Mexico: At the Penasquito mine, gold and silver production was 58,400 and 4,602,300 ounces, respectively, for the second quarter of 2011. Lead and zinc production in the reported quarter totaled 38.5 million pounds and 66.5 million pounds, respectively. Second-quarter gold production from sulphide ore increased 6% over the first quarter of 2011 to 43,100 ounces.

Cash costs for the second quarter of 2011 increased 46% year over year to a negative $801 per ounce from $687 per ounce driven by lower by-product credits, a stronger Mexican peso and higher operating costs.

At Los Filos, gold production was a record of 83,500 ounces at total cash costs of $438 per ounce. Construction of the fourth stage of the heap leach pad was completed during the quarter as scheduled. In addition, an increase of 15% throughput capacity at the processing facility was completed, which is expected to provide additional solution processing capacity during the upcoming rainy season.

The 2011 exploration program continues to progress with the objective of proving the extension of the Los Filos deposit toward the 4P area and El Bermejal to the south. Results to date are positive in proving both extensions.

Canada: At the Red Lake Mine, gold production was strong at 154,900 ounces at total cash costs of $352 per ounce. Exploration drilling continued throughout the quarter from the 4199 ramp and the interconnection drift to extend the High Grade Zone below the 52 level with positive results. Additionally, a significant amount of exploration and development is continuing to bring the Upper Red Lake Complex, the Far East Zone and the Footwall Zones into sustained production, both as alternate sources of ore and to complement the ‘fill the mills’ program.

At Porcupine in Ontario, gold production during the second quarter totaled 62,300 ounces at a total cash cost of $710 per ounce.  The Hoyle Pond Deep project advanced during the second quarter with continued work on lateral development underground, finishing major excavation for the hoist rooms and shaft access. Additionally, foundations were laid for the surface hoist and a pilot raise was completed to align the shaft in preparation for sinking operations later in 2011. The key component of the construction involves a new 5.5 metre diameter deep winze (shaft) commencing on the 355 metre level and extending to a total depth of 2,200 metres below surface.
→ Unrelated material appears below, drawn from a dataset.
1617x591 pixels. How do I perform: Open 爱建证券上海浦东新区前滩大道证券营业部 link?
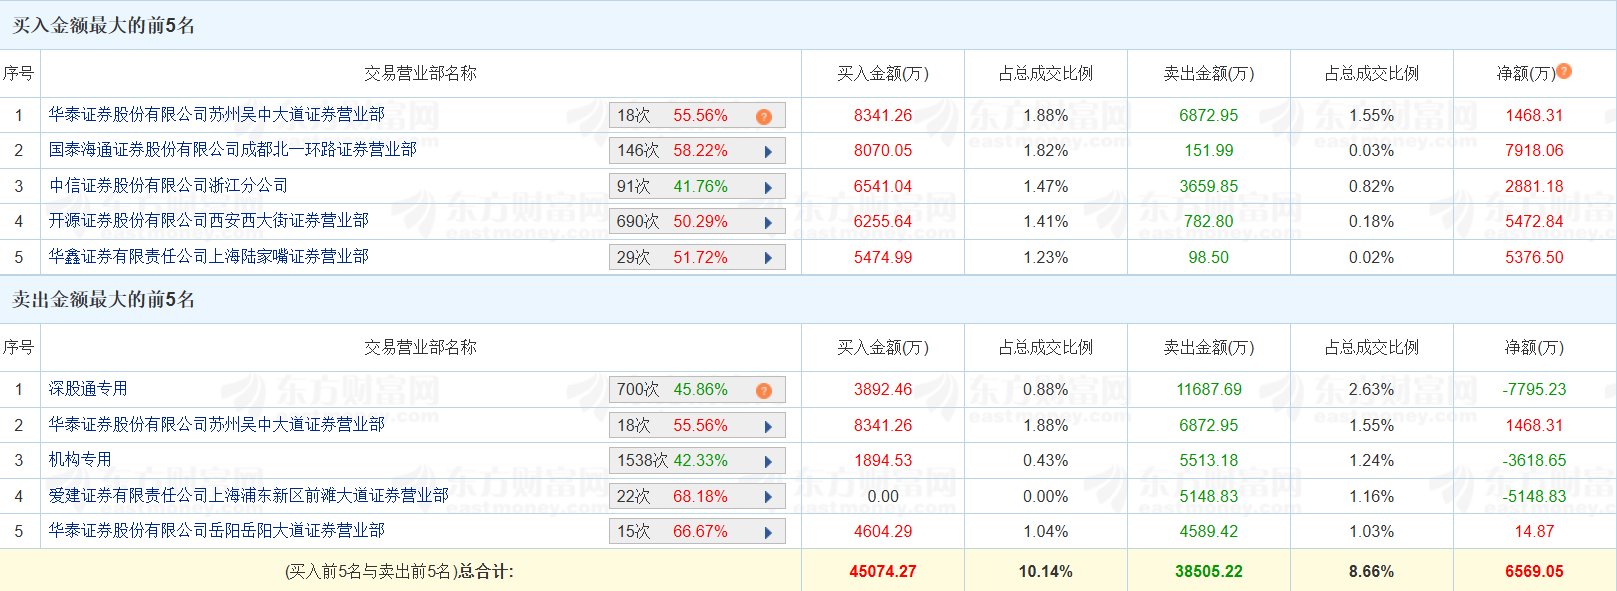(x=249, y=496)
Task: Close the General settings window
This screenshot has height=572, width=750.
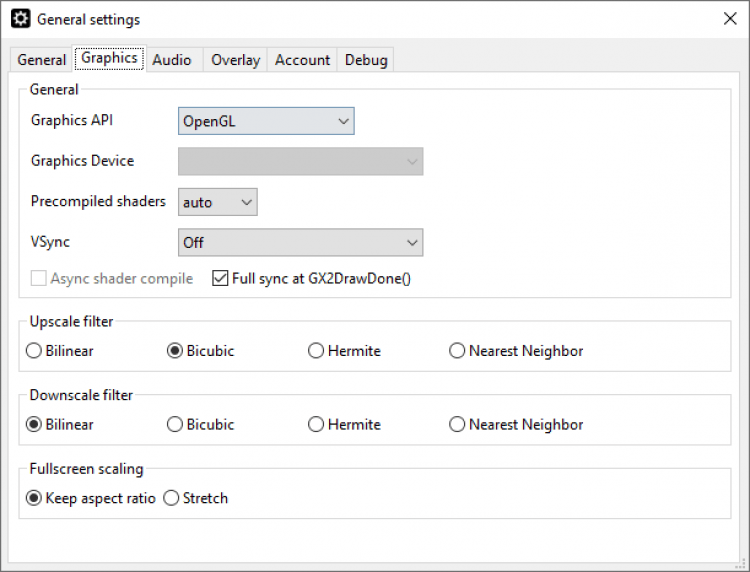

Gold production at Musselwhite during the second quarter totaled 58,800 ounces at a total cash cost of $767 per ounce. Exploration continued to focus on the surface and underground extension of the Lynx Zone.  The results from this drilling activity will be used to support engineering work and confirm economics of a long term ore handling solution.  The underground program has extended the Lynx resource 125 metres north and 50 metres south of the 2010 Reserve boundary, with results consistent with earlier drilling.

Guatemala: At Marlin in Guatemala, gold production was 78,900 ounces at a total cash cost of negative $368 per ounce. Silver production was 1,896,400 ounces.

Financial Position

At the end of June 30, 2011, cash and cash equivalents was $1,378 million versus $556 million at the end of December 31, 2010.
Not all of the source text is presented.